Changing our plans on the fly has been something we have quickly realized will be a regular occurrence. We knew it, expected it, but it still a bit difficult to manage when it happens in real time. There are a long list of things we would like to see and do in various place, but sometimes the timing and the situation doesn't allow for plans to be carried out as designed. Here in South Africa it is easy to be a tourist. The people are friendly, public transportation runs on time, and of course everyone speaks English, at least in the touristy areas we have visited.
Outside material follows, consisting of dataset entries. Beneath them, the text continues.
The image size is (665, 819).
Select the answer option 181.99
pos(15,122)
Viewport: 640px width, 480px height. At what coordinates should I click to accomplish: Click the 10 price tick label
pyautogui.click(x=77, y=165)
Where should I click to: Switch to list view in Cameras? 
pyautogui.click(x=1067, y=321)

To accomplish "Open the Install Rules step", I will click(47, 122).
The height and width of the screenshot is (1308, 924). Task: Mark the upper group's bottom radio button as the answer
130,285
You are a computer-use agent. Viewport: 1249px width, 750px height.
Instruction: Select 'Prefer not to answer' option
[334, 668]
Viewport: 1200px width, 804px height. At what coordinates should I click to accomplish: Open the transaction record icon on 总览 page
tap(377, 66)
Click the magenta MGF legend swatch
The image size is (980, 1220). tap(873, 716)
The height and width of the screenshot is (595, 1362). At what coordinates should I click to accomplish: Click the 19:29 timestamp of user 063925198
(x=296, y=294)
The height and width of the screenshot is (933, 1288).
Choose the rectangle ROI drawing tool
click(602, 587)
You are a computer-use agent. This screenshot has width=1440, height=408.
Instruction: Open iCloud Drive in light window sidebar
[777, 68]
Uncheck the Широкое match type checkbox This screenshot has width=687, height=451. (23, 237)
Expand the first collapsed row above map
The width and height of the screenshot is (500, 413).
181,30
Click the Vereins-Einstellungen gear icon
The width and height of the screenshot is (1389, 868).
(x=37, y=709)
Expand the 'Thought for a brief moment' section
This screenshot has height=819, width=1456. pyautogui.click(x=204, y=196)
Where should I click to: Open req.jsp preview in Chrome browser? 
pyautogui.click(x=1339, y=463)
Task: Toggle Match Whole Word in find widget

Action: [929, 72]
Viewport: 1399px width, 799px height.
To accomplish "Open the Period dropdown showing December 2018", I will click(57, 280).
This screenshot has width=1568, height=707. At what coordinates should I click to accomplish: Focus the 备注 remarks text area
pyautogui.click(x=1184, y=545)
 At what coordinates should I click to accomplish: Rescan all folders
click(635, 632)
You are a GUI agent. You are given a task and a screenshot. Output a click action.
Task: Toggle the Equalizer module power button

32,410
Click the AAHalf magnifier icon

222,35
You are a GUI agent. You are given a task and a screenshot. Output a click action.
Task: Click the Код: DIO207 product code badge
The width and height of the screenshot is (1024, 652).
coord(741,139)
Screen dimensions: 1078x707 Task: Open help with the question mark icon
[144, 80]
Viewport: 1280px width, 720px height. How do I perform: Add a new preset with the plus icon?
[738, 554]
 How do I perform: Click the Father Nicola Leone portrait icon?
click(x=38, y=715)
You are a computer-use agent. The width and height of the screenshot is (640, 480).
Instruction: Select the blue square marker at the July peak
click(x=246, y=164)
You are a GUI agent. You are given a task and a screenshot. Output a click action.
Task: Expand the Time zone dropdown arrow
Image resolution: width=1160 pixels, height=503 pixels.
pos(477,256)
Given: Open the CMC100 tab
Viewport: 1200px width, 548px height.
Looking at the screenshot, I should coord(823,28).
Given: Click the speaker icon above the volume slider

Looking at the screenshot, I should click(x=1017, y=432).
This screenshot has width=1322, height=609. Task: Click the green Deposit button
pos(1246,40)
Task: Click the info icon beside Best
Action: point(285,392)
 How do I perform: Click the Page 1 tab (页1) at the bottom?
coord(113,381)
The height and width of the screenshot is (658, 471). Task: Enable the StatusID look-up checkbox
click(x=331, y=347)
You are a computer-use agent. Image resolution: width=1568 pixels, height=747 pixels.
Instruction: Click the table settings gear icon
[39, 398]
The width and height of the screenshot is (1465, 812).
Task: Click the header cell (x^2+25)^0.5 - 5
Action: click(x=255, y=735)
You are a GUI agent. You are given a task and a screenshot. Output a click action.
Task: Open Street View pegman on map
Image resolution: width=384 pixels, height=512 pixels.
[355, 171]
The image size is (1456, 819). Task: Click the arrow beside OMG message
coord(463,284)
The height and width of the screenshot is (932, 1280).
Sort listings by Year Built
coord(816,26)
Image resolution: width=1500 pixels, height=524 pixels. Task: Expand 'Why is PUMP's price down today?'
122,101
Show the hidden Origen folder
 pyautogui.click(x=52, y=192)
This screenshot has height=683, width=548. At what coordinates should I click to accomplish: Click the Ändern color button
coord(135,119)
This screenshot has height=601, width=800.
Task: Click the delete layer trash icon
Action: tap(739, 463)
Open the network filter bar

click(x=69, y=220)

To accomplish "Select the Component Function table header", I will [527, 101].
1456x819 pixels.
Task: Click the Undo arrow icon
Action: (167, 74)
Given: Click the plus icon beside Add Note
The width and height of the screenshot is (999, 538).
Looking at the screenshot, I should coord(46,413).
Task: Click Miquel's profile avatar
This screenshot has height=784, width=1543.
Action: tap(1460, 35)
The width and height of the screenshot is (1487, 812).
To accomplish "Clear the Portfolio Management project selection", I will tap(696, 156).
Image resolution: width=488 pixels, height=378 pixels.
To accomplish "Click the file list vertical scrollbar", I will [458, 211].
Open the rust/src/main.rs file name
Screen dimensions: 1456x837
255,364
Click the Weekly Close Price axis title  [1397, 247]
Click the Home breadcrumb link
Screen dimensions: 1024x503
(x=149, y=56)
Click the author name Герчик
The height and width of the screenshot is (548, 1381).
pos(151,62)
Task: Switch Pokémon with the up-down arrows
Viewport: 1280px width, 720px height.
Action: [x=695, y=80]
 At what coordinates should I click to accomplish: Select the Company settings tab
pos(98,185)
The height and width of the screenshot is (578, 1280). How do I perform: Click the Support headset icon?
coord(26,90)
The countries and sites we are traveling to this upcoming year will not quite be as welcoming.
In the morning, we headed over to the Gardens Shul (the Yiddish word for synagogue), the first ever synagogue in South Africa to learn a bit about how and when the community began in SA, as well as what it looks like today. On the grounds of the synagogue sits the Jewish Museum and the Holocaust, which we decided not to enter. The museum presented the southbound migration of Ashkenazi Jews from Germany and England in the early 1800's followed by the Lithuanian and Latvian Jews a century later. There were entire sections dedicated to the Jews who helped mine and excavate diamonds and gold from regions all over southern Africa. We were not previously aware that De Beers was actually founded by two Jews who had changed their last names to assimilate into South African society.
Also there were wooden shacks that showed what life was like for Jewish immigrants who recently moved to South Africa in the 19th century. We had a good ol' time playing dress up like characters from Fiddler on the Roof.
From the museum we walked a mile towards a colorful neighborhood by the name of Bo Kaap. Originally built for Malaysian and Indonesia Muslim slaves, the neighborhood has transformed over the years into a tourist destination. Following the liberation from slavery, the homeowners painted their newly acquired permanent homes in a variety of colors as form of expression, as they were only allowed to wear drab colored clothing prior as slaves.
At this point the day threw us a curveball. We had a bit of a late start, and our plans for visiting certain places were falling apart. Conveniently next to Bo Kaap is Avis car rentals, and by chance, we were able to pick up our car one day earlier than booked. It is interesting to note that due to the water crisis in South Africa, specifically the Cape Town area, Avis will not wash the exteriors of their cars.
On almost all of our travels, Nadine is usually the driver. She loves driving. Also she can drive stick. Aside from brushing up against a curb in Cyprus, love tapping a bumper in Sicily, and killing two birds in Greece, we are incident free! As in Cyprus, Malta and all formed British colonies, South African drives on the left side of the road, right side of the car. It takes a while to getting adjusted to the changes. To turn left, it's a sharp left, while turning to the right requires driving around the lane immediately to the right.
However, on this trip, there is no time to practice. Immediately upon receiving the car, we headed off for a beautiful two hours drive to the Cape Peninsula. Regarded as arguably the most beautiful drive in the world, Nadine delicately yet masterfully winded her way through Chapman's Peak.
Midway down the peninsula we stopped to visit the Boulders Penguin Colony!!
Finally we arrived at the Cape of Good Hope...but we are cheap and didn't want to pay nearly 50 bucks to get in. Next time.
On the side of the road we saw one of the strangest road signs...followed by a visit from a friendly local.